→ **Excerpted passage**:
Start of Block

Polish and Ukrainian archaeologist, historian, ethnographer, conservator (1887–1930)

Bohdan Janusz (Богдан Януш; 23 January 1887 – 5 November 1930) was Polish and Ukrainian archaeologist, historian, ethnographer, conservator of prehistoric monuments in Lwów Voivodeship.

==Biography==
He was born on 23 January 1887 in Lviv to a Ukrainian family. A pupil of the Polish archaeologist Karol Hadaczek. Before World War I, he was a long-time editor of the Kurier Lwowski. In 1907 he became a member of the Shevchenko Scientific Society. He was the author of many works on prehistory and art history, including Typy etniczne i kulturalne w prehistorji Galicji wschodniej (1911), Człowiek przedhistoryczny (Warsaw, 1914), and an extremely important and interesting work for Polish archaeology, Zabytki przedhistoryczne Galicji wschodniej (1918), compiling all the excavations in Eastern Lesser Poland known up to 1918. He published another monograph entitled Kultura przedhistoryczna Podola galicyjskiego (1914) in 1919 in excerpts in Przewodnik Naukowy i Literacki (Guide was a monthly supplement to Gazeta Lwowska).

End of Block

→ **Collected data**:
Start of Block

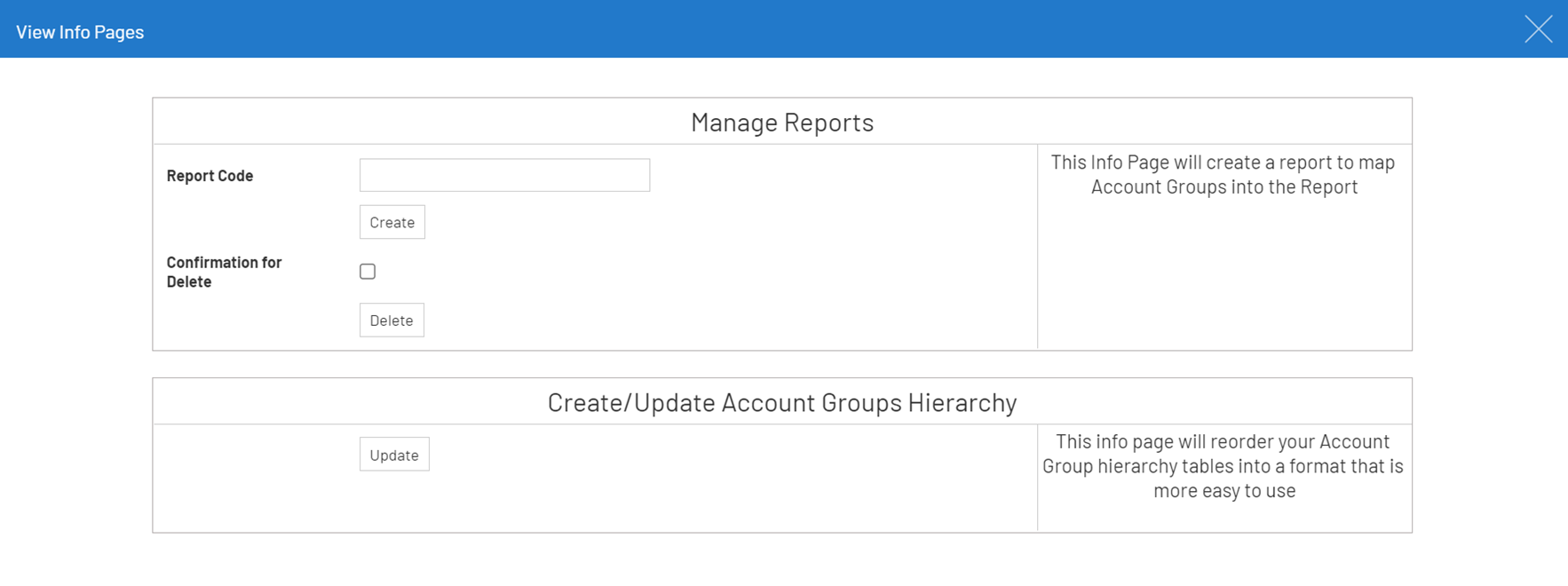This screenshot has width=1568, height=586.
Task: Click the Confirmation for Delete label
Action: [x=224, y=272]
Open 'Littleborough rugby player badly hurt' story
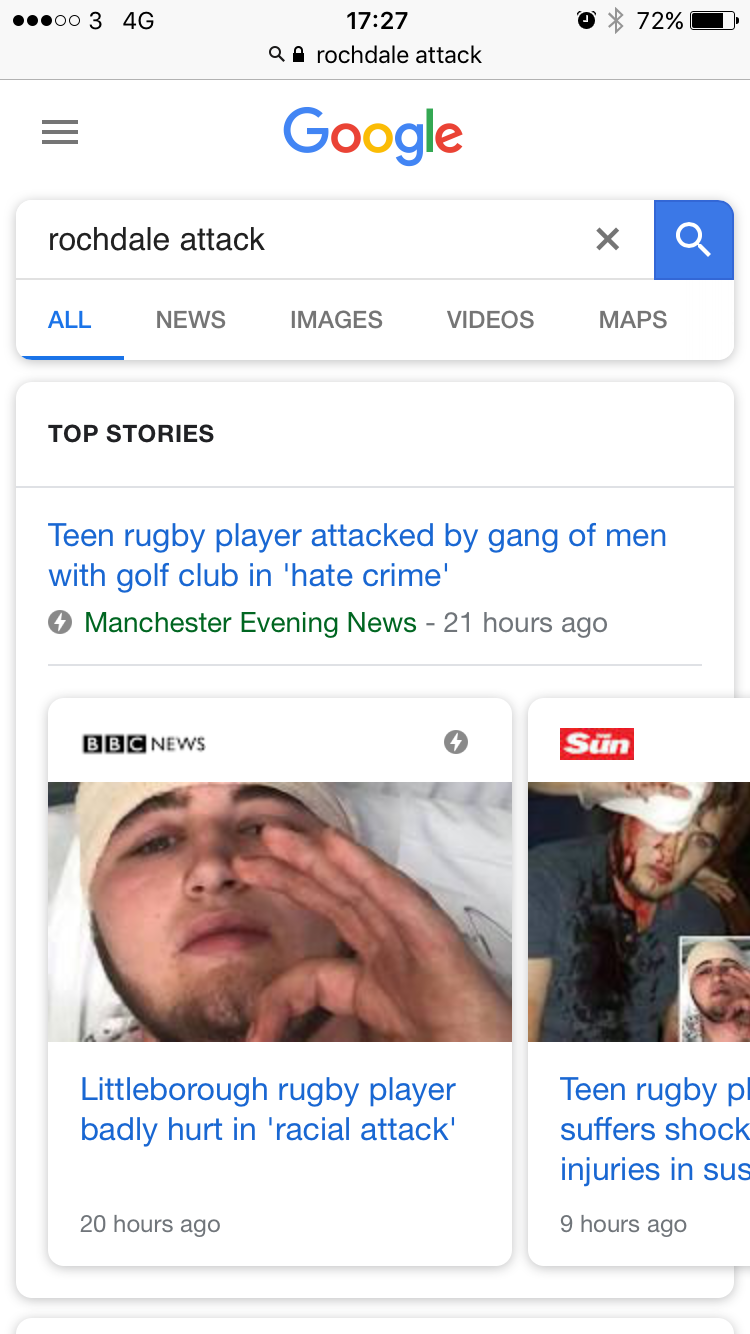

End of Block

→ **Activities**:
a) Please mark each statement about Bohdan Janusz yes or no according to the excerpt, quoting the words that decide it: (i) He was born in Lviv to a Ukrainian family. (ii) He became a member of the Shevchenko Scientific Society in 1911. (iii) Człowiek przedhistoryczny was published in Warsaw.
b) According to the excerpt on Bohdan Janusz, which archaeologist was he a pupil of?
The listing is not needed for anything here.

→ **Solved problems**:
a)
(i) Yes: "He was born on 23 January 1887 in Lviv to a Ukrainian family."
(ii) No: "In 1907 he became a member of the Shevchenko Scientific Society."
(iii) Yes: "Człowiek przedhistoryczny (Warsaw, 1914)"

b) Karol Hadaczek.